Mais recentemente, não obstante ter sido objeto de uma homenagem de uma coletividade, de um pedido de colaboração municipal de âmbito literário, e de reuniões de associações culturais, onde havia amigos, não deixei que a porta da minha intimidade pudesse deixar vandalizar os valores da expressão livre do pensamento. Discutível, como é óbvio, mas é o meu pensamento. Não o vendo por preço algum. Como humano, objeto de erros, mas, para isso, há os pedidos de desculpa, se entendidos como aceitáveis.
Repudio veementemente todos os vira-casacas, os que voltam com a palavra atrás sem justificação, os chicos-espertos, os falsos amigos.
Prefiro ficar à porta que ao portão.
Podemos ouvir ou ver algo e não querer o que ouvimos, ou vimos, que venha ferir o nosso coração.
Esta voz secreta que só se pode escutar no total recolhimento não está sempre acessível.
O lugar do nosso valor e da nossa coragem, estando longe das muralhas que nos protegem do exterior, está ainda dentro de uma fortaleza interior bem guardada, até de nós mesmos.
É que aceitar, sem prudência, tudo de todos é algo tão imbecil como dar tudo a todos, sem sensatez. Importa guardar as distâncias que nos protegem dos ataques do exterior. Há assim um caminho que vai do portão de nós mesmos até à porta do nosso íntimo.
No início deste ano, Assunção Cristas, presidente do CDS-PP defendeu que o acesso á saúde divide os utentes em “portugueses de primeira, segunda e terceira”, conforme os recursos financeiros que dispõem e o espaço geográfico onde vivam. De acordo com a líder centrista, esta divisão corresponde aos que podem pagar um seguro de saúde e escolher entre público e o privado, os beneficiários da ADSE, e a população sem recursos que lhe permita escolher.
Mas Assunção Cristas esquece-se que, apesar de tudo, todos têm acesso ao Serviço Nacional de Saúde, ninguém fica sem assistência médica.

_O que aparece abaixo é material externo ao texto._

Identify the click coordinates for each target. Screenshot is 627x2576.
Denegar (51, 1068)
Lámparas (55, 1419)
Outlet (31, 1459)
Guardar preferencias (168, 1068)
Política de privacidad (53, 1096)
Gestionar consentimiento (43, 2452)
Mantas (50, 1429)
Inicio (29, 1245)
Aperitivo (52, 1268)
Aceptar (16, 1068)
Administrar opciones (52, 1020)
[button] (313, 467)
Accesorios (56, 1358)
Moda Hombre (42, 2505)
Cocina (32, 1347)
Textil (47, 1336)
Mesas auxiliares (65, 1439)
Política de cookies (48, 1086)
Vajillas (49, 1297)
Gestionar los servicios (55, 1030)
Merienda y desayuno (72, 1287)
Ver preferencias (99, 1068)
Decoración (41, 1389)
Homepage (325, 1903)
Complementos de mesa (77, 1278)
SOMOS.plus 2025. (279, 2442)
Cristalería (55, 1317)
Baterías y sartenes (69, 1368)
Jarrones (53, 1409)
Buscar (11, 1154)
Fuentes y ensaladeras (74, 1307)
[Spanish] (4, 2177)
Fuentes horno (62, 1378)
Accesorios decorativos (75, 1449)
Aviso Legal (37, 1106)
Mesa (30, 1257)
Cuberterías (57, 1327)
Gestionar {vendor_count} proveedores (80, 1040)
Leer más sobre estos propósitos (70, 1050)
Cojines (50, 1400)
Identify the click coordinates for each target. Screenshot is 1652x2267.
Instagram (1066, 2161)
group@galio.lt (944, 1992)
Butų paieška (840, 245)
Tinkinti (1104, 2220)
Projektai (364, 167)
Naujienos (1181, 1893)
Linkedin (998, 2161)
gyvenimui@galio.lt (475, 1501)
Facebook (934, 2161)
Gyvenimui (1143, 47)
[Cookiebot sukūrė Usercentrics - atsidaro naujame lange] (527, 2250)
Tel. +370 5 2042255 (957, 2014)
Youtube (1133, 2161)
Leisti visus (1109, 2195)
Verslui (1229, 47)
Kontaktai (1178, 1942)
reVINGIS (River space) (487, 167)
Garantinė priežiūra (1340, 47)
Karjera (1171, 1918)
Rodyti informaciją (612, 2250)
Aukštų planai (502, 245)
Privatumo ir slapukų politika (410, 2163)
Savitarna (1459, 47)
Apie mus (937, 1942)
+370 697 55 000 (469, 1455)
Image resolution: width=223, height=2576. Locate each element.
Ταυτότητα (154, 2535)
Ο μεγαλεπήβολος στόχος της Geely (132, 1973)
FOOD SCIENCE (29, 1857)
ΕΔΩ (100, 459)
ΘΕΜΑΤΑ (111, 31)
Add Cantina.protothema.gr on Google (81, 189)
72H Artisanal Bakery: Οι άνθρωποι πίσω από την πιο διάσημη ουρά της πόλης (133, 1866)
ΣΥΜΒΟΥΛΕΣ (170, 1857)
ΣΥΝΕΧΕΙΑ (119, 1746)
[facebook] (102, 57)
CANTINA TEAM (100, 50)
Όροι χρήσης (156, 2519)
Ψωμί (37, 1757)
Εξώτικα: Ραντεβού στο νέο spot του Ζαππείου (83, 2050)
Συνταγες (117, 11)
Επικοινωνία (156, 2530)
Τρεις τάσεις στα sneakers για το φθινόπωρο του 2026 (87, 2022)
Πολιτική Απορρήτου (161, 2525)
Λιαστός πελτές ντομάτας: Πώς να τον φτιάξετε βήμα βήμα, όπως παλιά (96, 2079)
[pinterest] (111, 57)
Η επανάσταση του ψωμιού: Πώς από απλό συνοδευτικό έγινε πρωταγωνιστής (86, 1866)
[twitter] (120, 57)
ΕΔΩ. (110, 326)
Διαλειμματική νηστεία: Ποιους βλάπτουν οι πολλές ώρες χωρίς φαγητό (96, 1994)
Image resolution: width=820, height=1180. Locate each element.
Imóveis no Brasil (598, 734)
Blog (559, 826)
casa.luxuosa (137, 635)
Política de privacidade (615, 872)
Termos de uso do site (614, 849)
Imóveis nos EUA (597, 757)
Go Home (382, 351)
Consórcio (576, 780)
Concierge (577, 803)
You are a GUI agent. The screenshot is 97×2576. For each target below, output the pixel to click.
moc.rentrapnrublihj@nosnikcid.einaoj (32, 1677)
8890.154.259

Mas eu já fui “português de terceira”, nos anos 60 do século passado, quando o funcionalismo público não tinha acesso aos cuidados, ainda que primários, de saúde. Tinha que pagar do seu próprio bolso as consultas e medicamentos, retirados dos seus míseros vencimentos, ou então, lamuriar-se junto dos médicos para que lhe perdoassem a consulta, o que resultava muitas vezes a ficarem com as receitas no bolso por não haver recursos para pagar nas farmácias. Os remédios caseiros nem sempre eram solução e, assim, muitas mazelas ficaram.
Não havia ainda a ADSE. Não havia subsídios de férias nem de Natal. Comia-se o pão que o diabo amassou e tinha que se andar sorridente porque a repulsa redundava em ter à porta, no dia seguinte, ou próximos, um dos homens da maldita polícia política. A caterva de informadores, desde o sacristão, ao homem que atrás falei, ao funcionário de um Sindicato, ao 35 ou ao 23, ao pároco de São Martinho, e a outros mais, ocultos na tentativa de anonimato, obrigava a ter que haver bastantes reservas.
Convém assim guardar bem a porta e espreitar o portão.